Within the material below, transcribe exactly the lines from the one holding "Home & Gardening (441, 2520)" through the one holding "Write for us (303, 2555)", keeping both ends and skipping the rest.

* RECORDED INFORMATION
----------

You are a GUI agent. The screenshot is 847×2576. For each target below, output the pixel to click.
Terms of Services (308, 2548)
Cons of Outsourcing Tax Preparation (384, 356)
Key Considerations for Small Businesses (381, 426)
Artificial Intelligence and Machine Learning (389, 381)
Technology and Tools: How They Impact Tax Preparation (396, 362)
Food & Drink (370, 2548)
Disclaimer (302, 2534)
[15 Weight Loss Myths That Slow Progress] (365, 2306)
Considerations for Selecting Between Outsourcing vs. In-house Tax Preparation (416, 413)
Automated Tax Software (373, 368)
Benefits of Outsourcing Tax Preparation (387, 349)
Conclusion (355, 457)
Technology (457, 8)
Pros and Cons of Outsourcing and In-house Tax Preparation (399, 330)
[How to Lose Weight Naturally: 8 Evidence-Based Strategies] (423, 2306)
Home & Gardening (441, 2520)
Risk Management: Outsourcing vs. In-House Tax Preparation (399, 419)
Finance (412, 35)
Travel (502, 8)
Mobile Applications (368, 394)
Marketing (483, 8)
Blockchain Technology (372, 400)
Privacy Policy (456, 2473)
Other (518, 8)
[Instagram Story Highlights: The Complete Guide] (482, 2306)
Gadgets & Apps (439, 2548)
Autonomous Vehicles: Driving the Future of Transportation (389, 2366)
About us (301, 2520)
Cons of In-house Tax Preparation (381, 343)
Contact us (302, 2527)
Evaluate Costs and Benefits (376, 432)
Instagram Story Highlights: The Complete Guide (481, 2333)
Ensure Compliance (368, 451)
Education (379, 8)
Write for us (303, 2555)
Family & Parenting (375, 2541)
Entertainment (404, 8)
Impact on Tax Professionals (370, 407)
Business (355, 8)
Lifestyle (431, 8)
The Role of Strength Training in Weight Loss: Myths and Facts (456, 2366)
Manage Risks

----------

* RESPONSE BOX
Home & Gardening (441, 2520)
Risk Management: Outsourcing vs. In-House Tax Preparation (399, 419)
Finance (412, 35)
Travel (502, 8)
Mobile Applications (368, 394)
Marketing (483, 8)
Blockchain Technology (372, 400)
Privacy Policy (456, 2473)
Other (518, 8)
[Instagram Story Highlights: The Complete Guide] (482, 2306)
Gadgets & Apps (439, 2548)
Autonomous Vehicles: Driving the Future of Transportation (389, 2366)
About us (301, 2520)
Cons of In-house Tax Preparation (381, 343)
Contact us (302, 2527)
Evaluate Costs and Benefits (376, 432)
Instagram Story Highlights: The Complete Guide (481, 2333)
Ensure Compliance (368, 451)
Education (379, 8)
Write for us (303, 2555)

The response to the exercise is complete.